“La inversión en la línea H a la Villa 31 sería de 15 mil dólares por familia”

El economista vuelve a cuestionar la modificación al trazado de la línea H por la Villa 31: asegura que no es la opción más eficaz para combatir la segregación urbana y social . Advierte que el costo del tramo sería de unos 150 millones de dólares que podrían invertirse de mejor manera para mejorar la calidad de vida de los ocupantes del asentamiento abriendo nuevas arterias, centros comunitarios, educativos y de salud.
Licenciado en Economía (UBA). Maestría y Doctorado en Teoría Económica (USP). Profesor titular (FCE-UBA). Investigador del CEPED (UBA). Coordinador académico del Plan Fenix.

En un artículo publicado en Cash el domingo pasado (11/5/2014) se celebra la propuesta de llegada del subte a la denominada Villa 31, a través de la modificación de la traza de la línea H. Se considera auspicioso que una solución técnica no haya seguido las reglas del “mercado”, sino que se haya atendido a necesidades de movilidad de los habitantes de la villa mencionada. El artículo insinúa también la sospecha de que el apoyo a esta traza por parte del Gobierno de la Ciudad Autónoma de Buenos Aires pueda estar encubriendo algún interés en valorizar la zona para su posterior explotación como negocio inmobiliario.
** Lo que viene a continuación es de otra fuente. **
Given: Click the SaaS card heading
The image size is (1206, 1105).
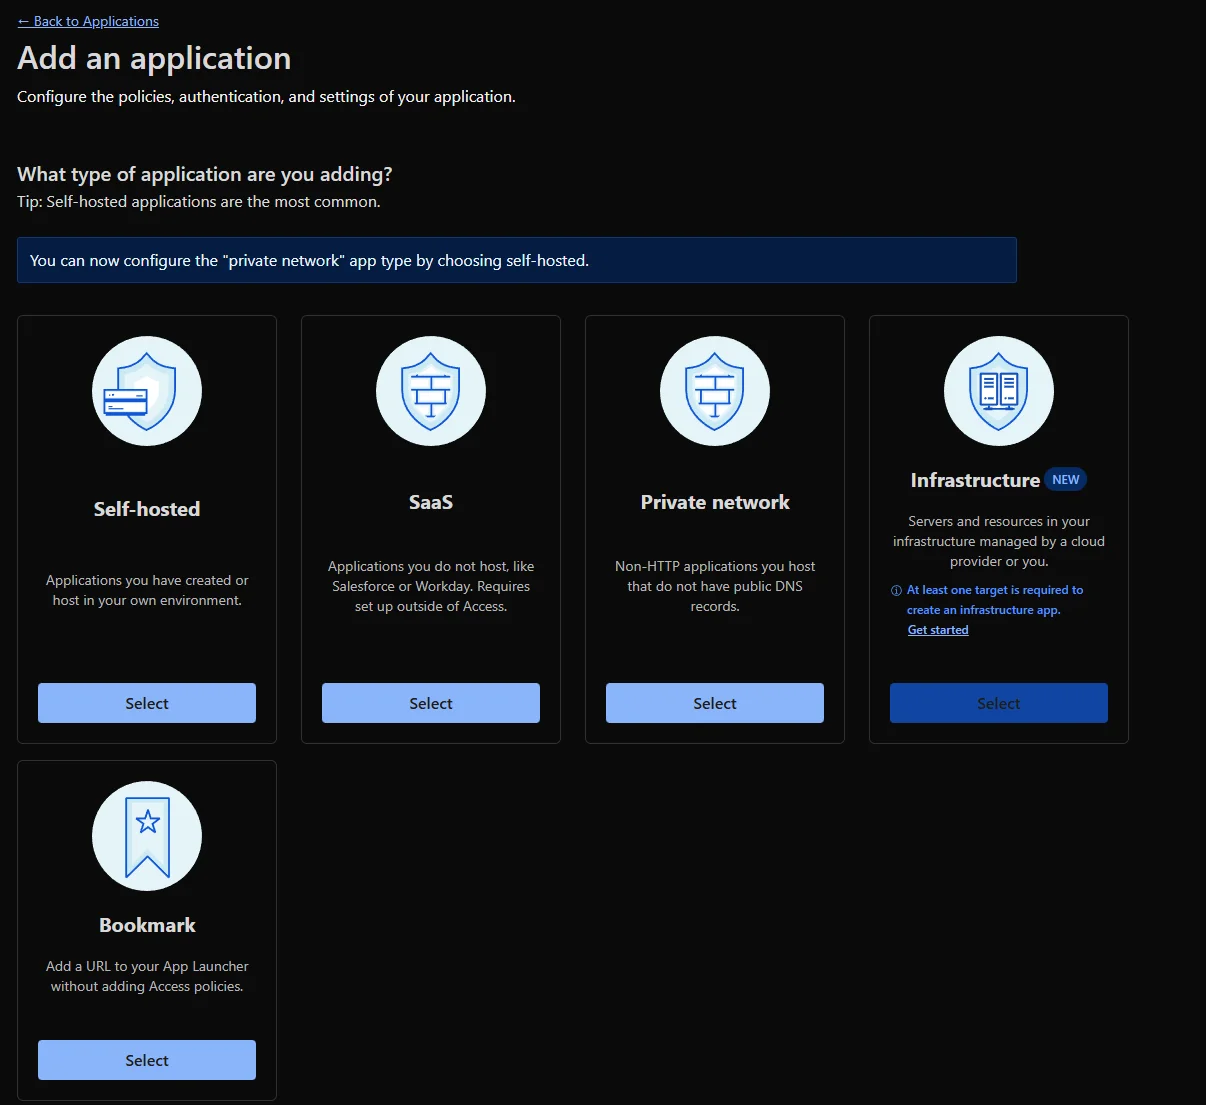Looking at the screenshot, I should [x=431, y=502].
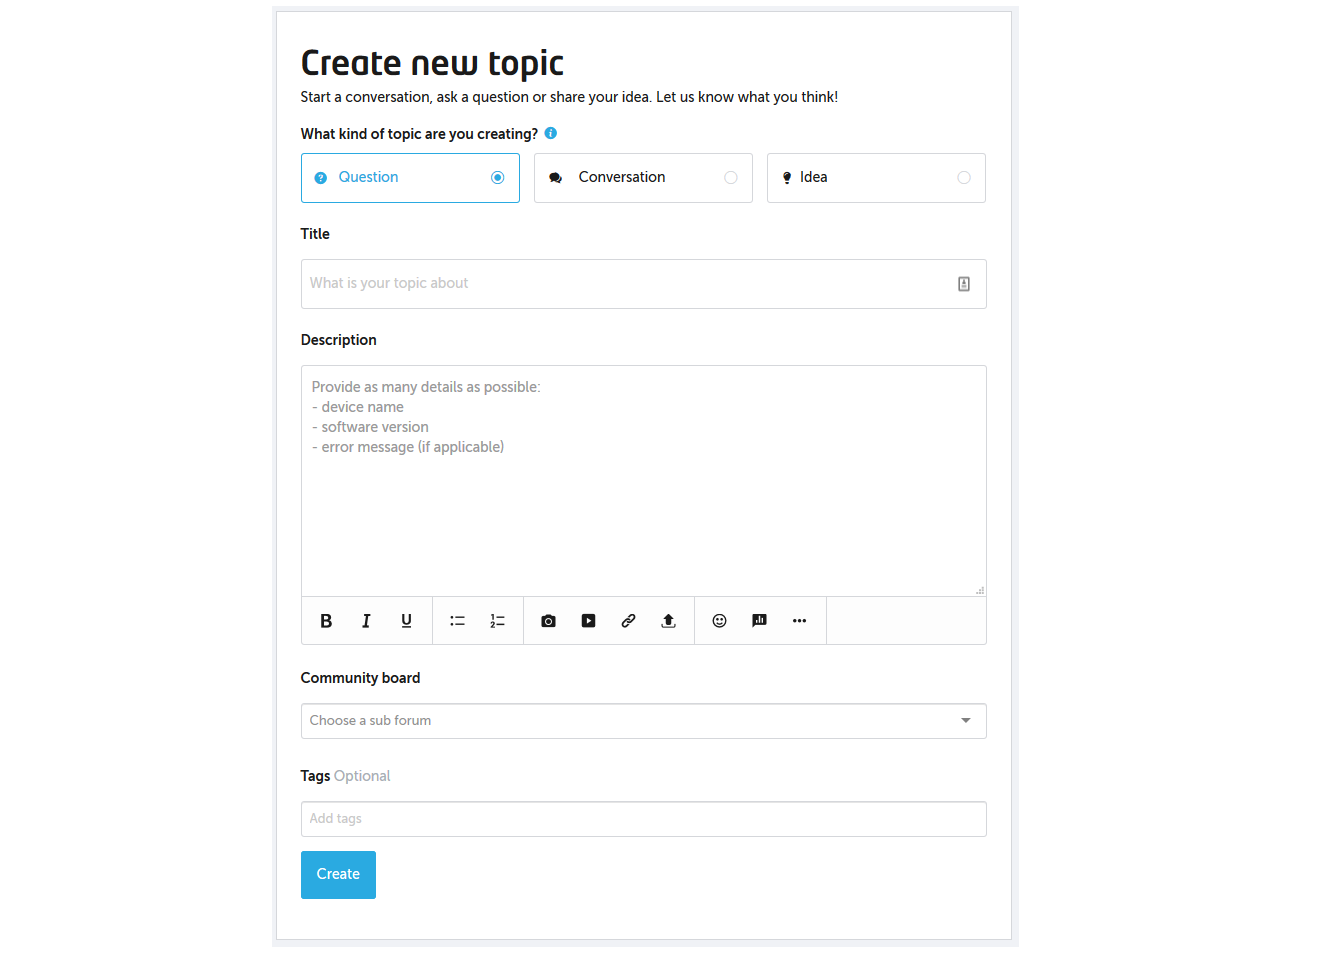1334x955 pixels.
Task: Open the emoji picker
Action: click(x=719, y=621)
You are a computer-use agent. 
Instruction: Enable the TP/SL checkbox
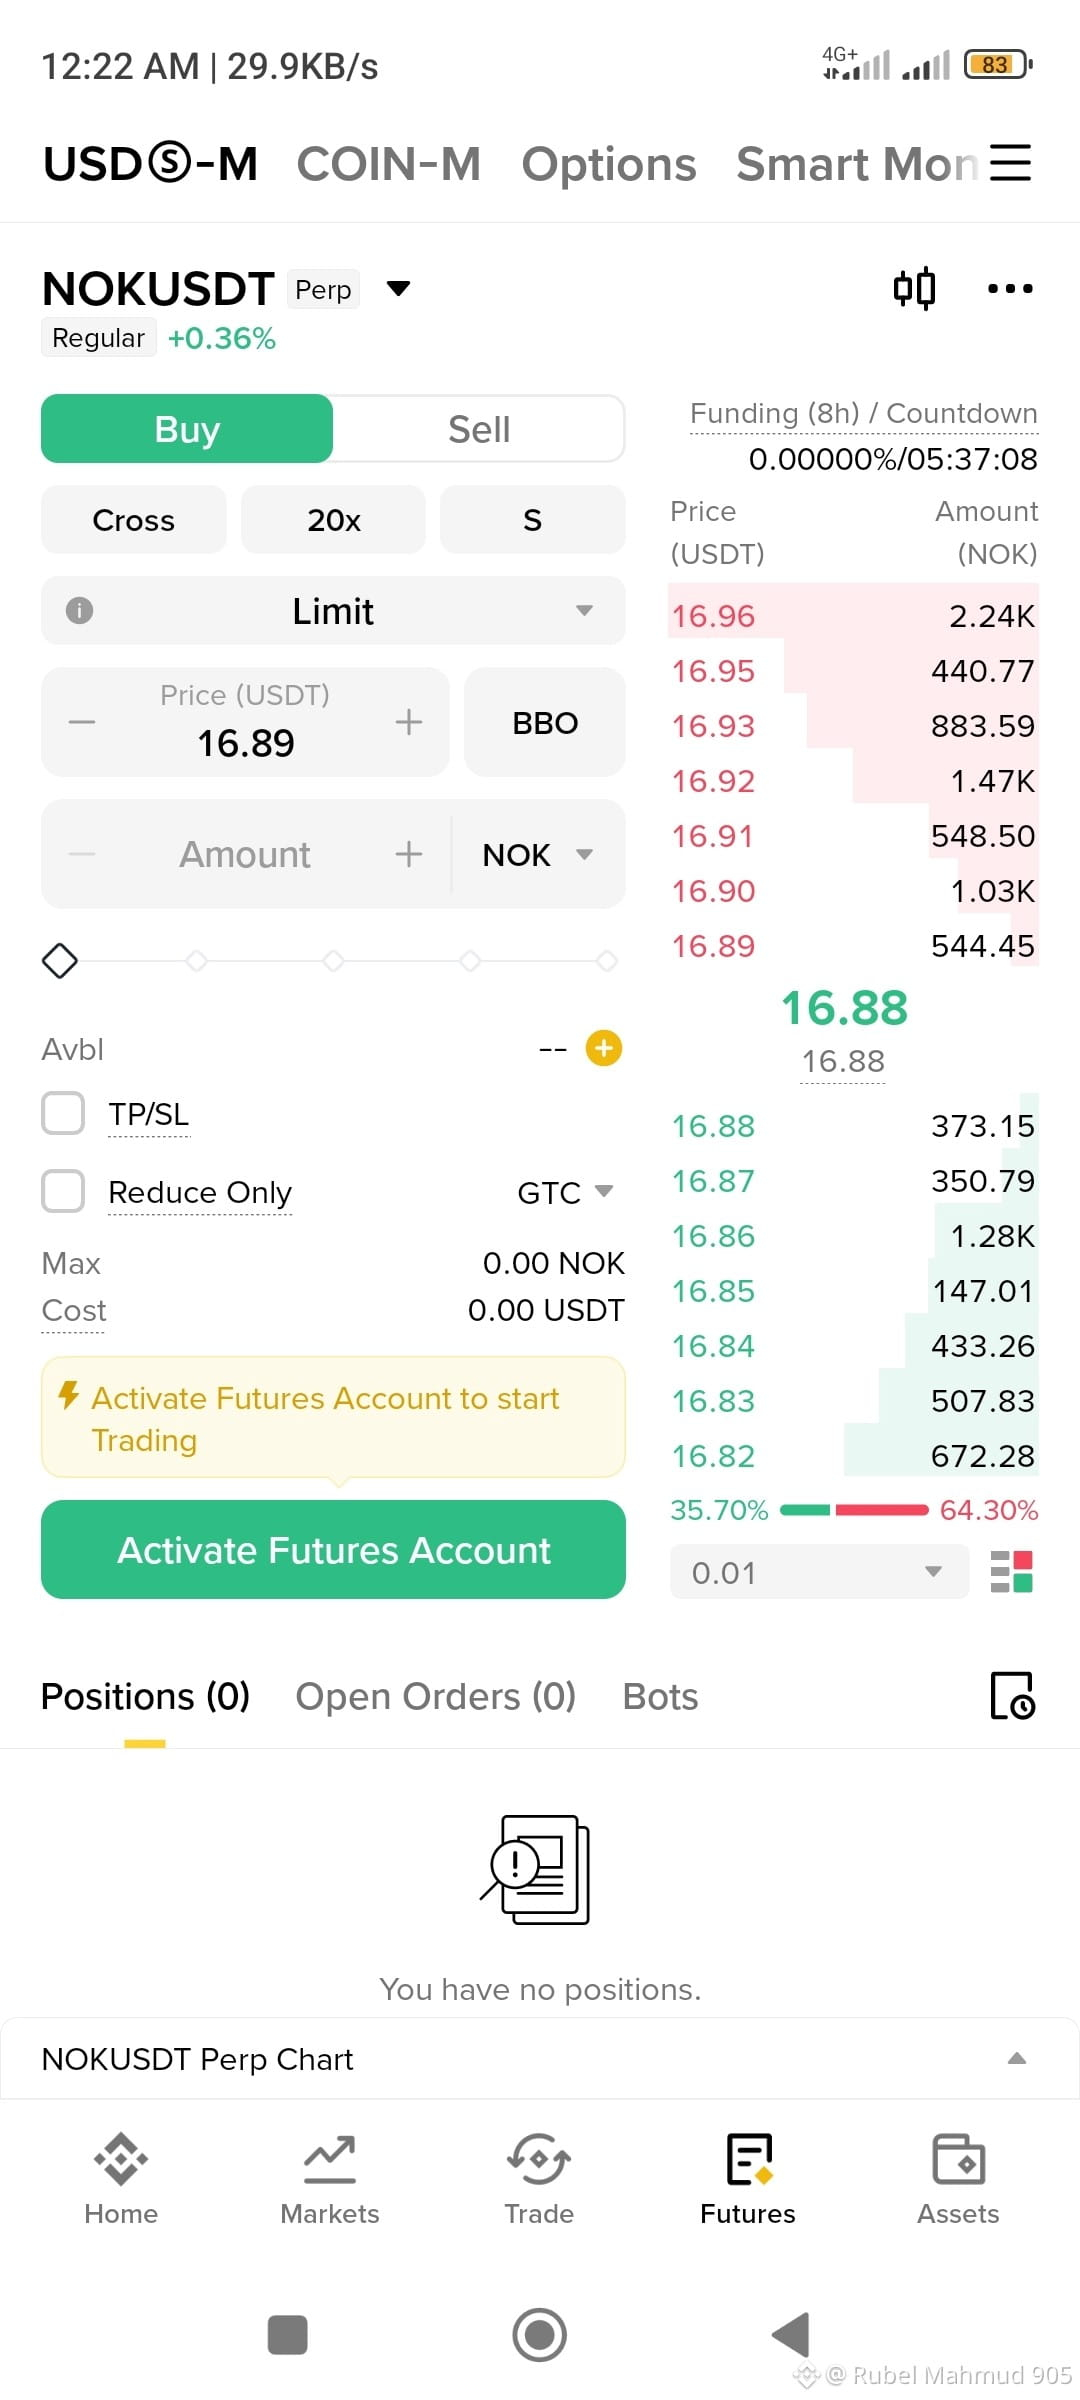tap(63, 1113)
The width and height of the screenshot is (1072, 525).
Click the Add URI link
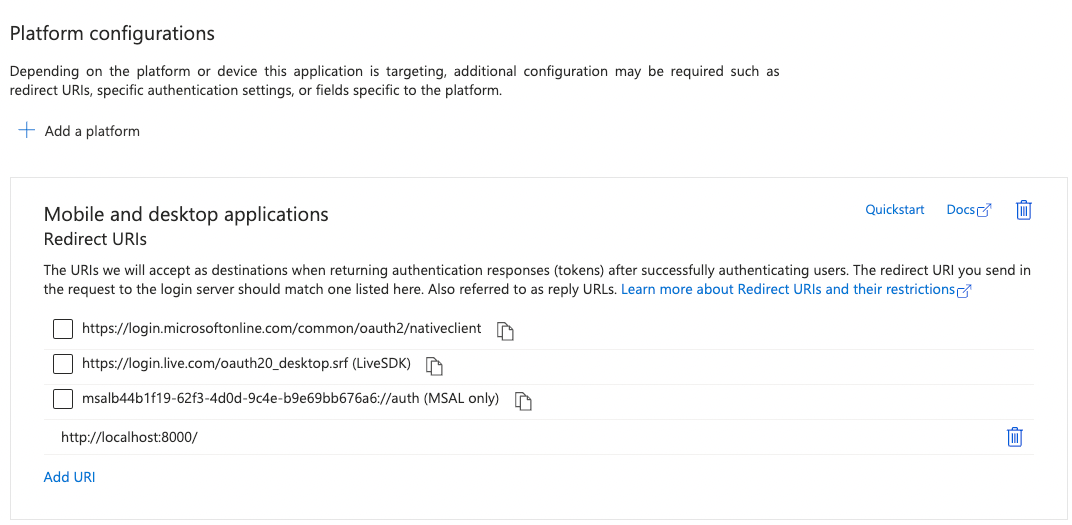point(69,477)
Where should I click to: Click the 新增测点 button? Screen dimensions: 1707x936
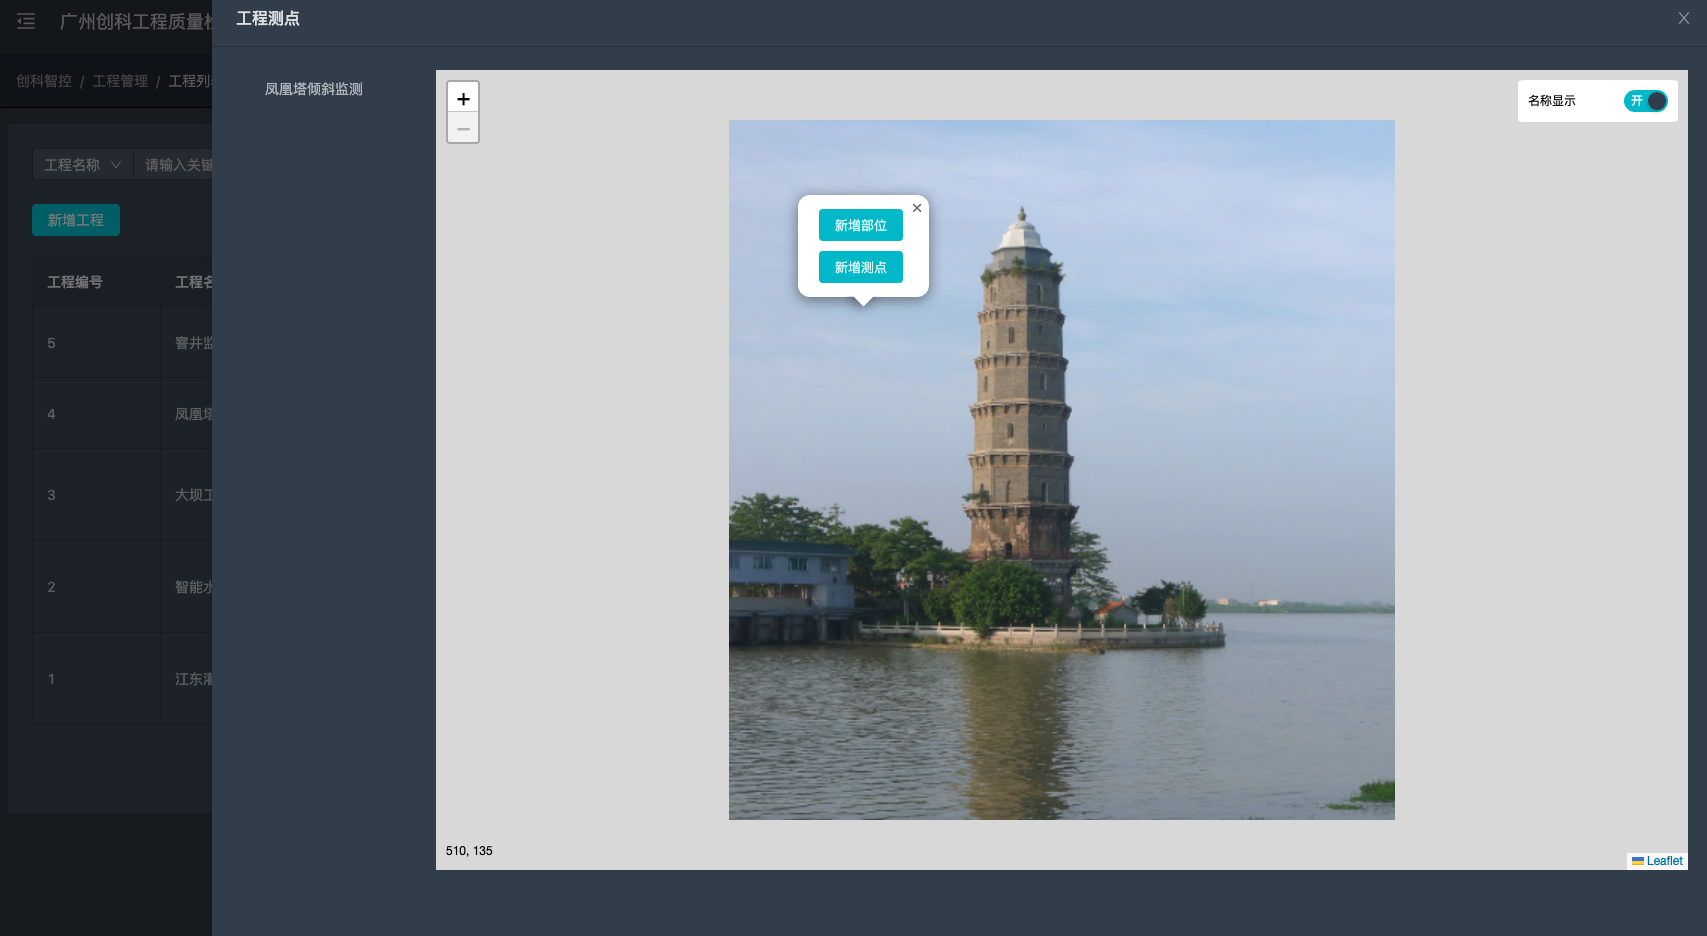point(860,267)
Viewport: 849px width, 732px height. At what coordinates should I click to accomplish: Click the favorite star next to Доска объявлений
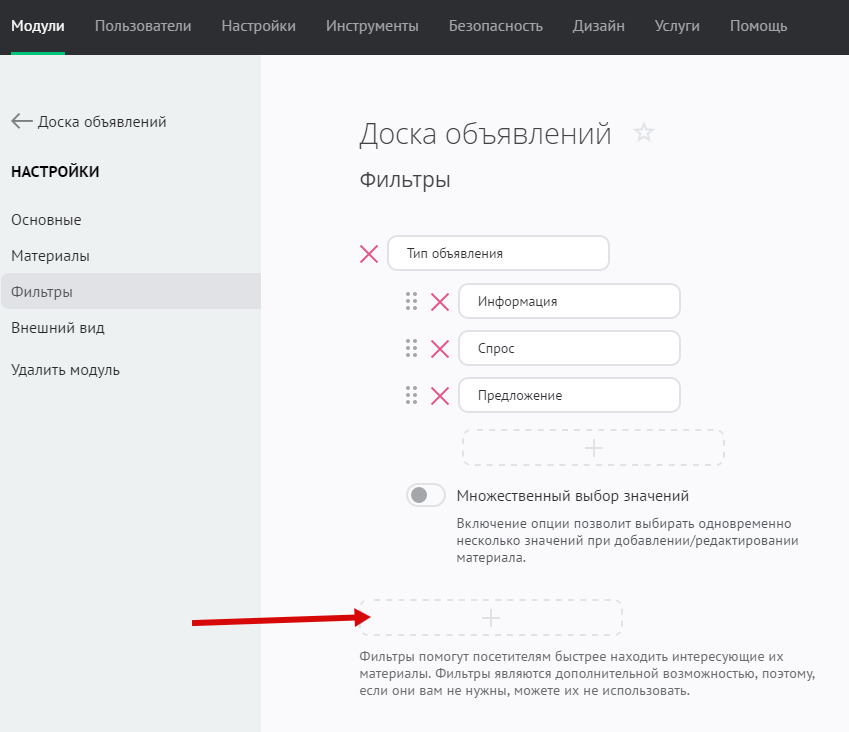[x=644, y=133]
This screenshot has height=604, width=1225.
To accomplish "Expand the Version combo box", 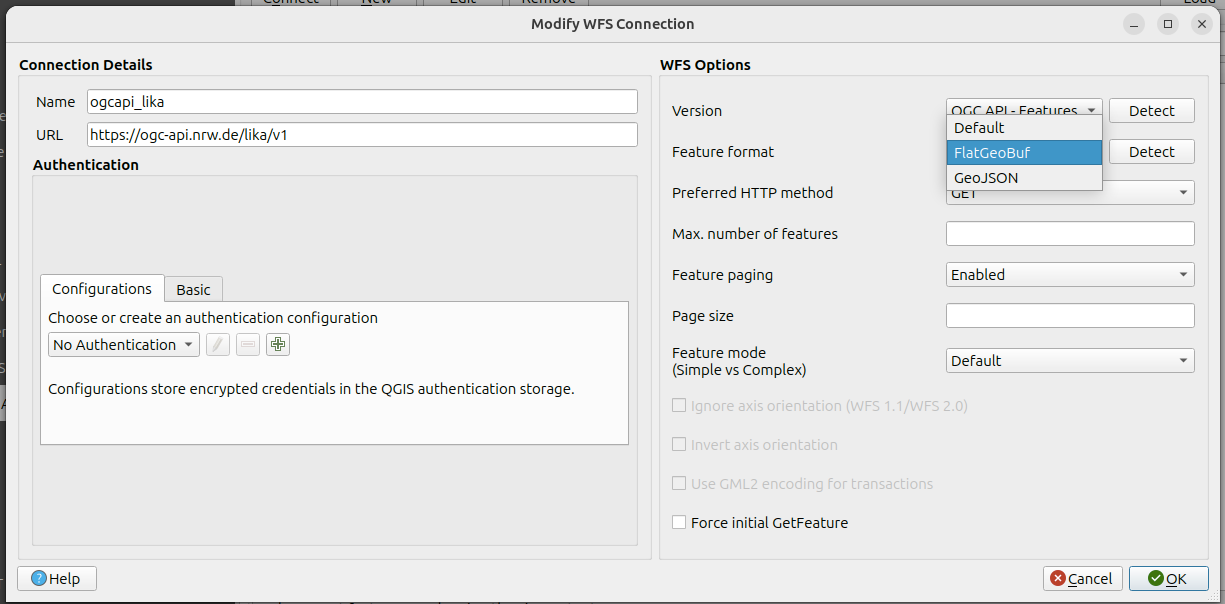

Empezando por el final, y opinando sobre un tema que no es mi especialidad, dudo de que la franja ocupada actualmente por la Villa 31 sea algo particularmente deseable para especuladores inmobiliarios. Se trata de una franja muy estrecha; en su mayor parte, el ancho es de 250 metros aproximadamente, de los cuales más de 40 están ocupados actualmente por la autopista Illia. En los costados, hay poco atractivas instalaciones ferroviarias y depósitos portuarios. Decididamente, esto no es un futuro Puerto Madero; lo sería sólo en el caso de que se desactivara el Puerto de Buenos Aires, un proyecto de tan largo horizonte que difícilmente movilice los espíritus animales cortoplacistas de los inversores inmobiliarios.

Concuerdo con el artículo en un punto central: esta traza carece de una justificación económica en los términos convencionales. Creo de todas formas que esto poco tiene que ver con las reglas del “mercado”, sino que se trata de cómo se fundamenta este tipo de decisiones de inversión pública. Como he argumentado en un artículo publicado por enelSubte.com, no parece que esta variante asegure un tráfico que justifique las ingentes inversiones que demanda una línea de subterráneo: el costo del tramo desde la Facultad de Derecho a Retiro requerirá estimativamente unos 150 millones de dólares. El proyecto plantea un tramo de 1,7 kilómetros sin estaciones, algo inédito en toda la red de subtes de Buenos Aires; la distancia media entre estaciones de la red se sitúa en los 600 metros. Esto asegura una captación muy baja de tráfico.

El fundamento de esta traza es entonces de carácter social y urbano: se trata de lograr –a la manera de los metrocables de Medellín y Río de Janeiro– “enclaves integradores” en un área marginalizada.

Estoy totalmente de acuerdo con este propósito. La pregunta es si esta medida es eficaz y eficiente, a este efecto, o si hay otras alternativas.

Señalemos que el costo es elevado en términos de la cantidad de hogares supuestamente beneficiados. Según datos no confirmados, habitarían en la Villa 31 hoy día unas 10.000 familias. Esto implica que la inversión a realizar en el subte representaría un importe de unos 15.000 dólares por familia. Edificios escolares, centros comunitarios, núcleos de atención médica y la apertura de una traza vial que permita operar un servicio de autotransporte son medidas de costo mucho más bajo, y también mucho más eficaces para combatir la segregación urbana y social.

Pero además, la única estación que atenderá a la Villa 31 tiene una ubicación más que periférica; se encuentra en la intersección entre la Avenida Castillo y Calle 9, un área donde predominan los depósitos de mercaderías y que se encuentra muy próxima a la autopista Illia. Se trata de una ubicación de muy baja penetración, que poco contribuirá a la movilidad de los habitantes de la Villa 31.

En definitiva, el efecto integrador de la propuesta nueva traza de la Línea H parece ser de bajo alcance y costo muy alto.